The temporary halt in supplies reflects a deepening gas dispute between Russia and the European Union and underscores both the risk of a recession and a winter shortage.
Russia has dramatically reduced its gas supplies to Europe in recent weeks, with flows through the Nord Stream 1 pipeline operating at just 20% of the agreed volume.
Moscow has previously blamed faulty and delayed equipment for the sharp drop in gas supplies.
Germany, however, sees the supply cut as a political maneuver meant to sow uncertainty across the bloc and drive up energy prices amid the Kremlin’s assault on Ukraine.
European policymakers are currently battling to secure gas supplies in underground facilities to have enough fuel to keep homes warm in the colder months.
These gas injections developed faster than expected.
“Full Bunkering Mode”
“Europe is in full bunker mode and taking no risks with Russian supplies as winter approaches,” Wei Xiong, senior analyst at energy consultancy Rystad Energy, said in a research note. .
The latest data compiled by industry group Gas Infrastructure Europe shows that overall EU storage levels are on average over 80% full, while German underground storage is nearly 84% full.
Rystad’s Xiong said gas storage in Europe was only 66% full during the same period in 2021, “although the cost would have been significantly lower”.

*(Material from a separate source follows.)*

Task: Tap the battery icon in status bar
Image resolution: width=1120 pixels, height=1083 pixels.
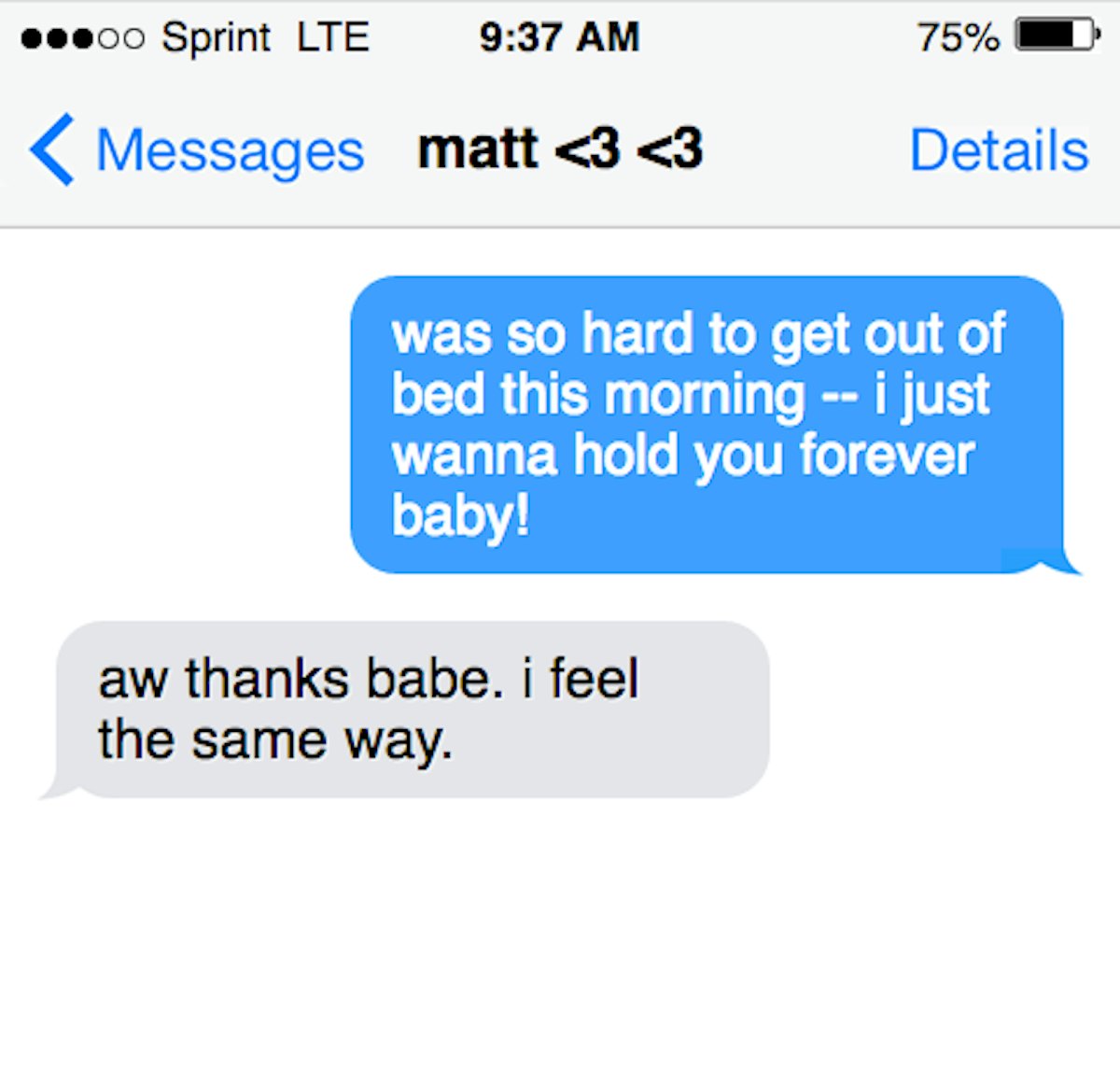Action: pos(1057,35)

Germany, until recently, bought more than half of its gas from Russia. And the government is now battling to shore up winter gas supplies, fearing that Moscow will soon completely shut off the taps.

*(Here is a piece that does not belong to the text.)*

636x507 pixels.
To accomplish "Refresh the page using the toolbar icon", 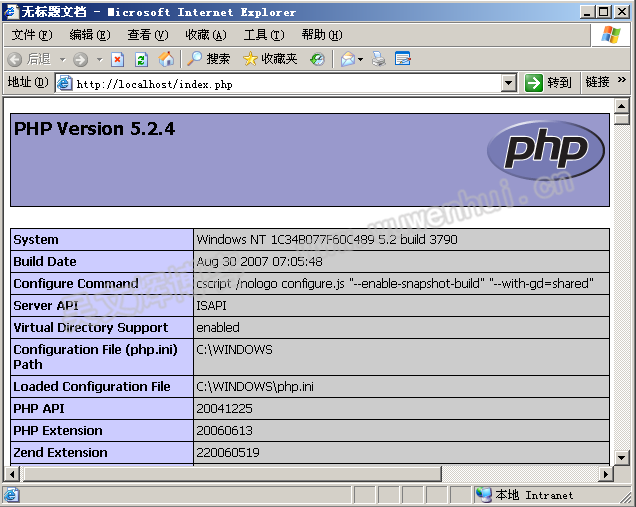I will 141,59.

He had projected gas storage levels to reach 75% by September 1, with next federally mandated targets set at 85% by October 1 and 95% by November 1.
“The early injections provide some relief to concerns about Russian supply disruptions,” Xiong said.
“The risk to European winter supplies remains however – given weak transmissions from Russia and intensified maintenance of Nord Stream 1, storage levels could be vulnerable.”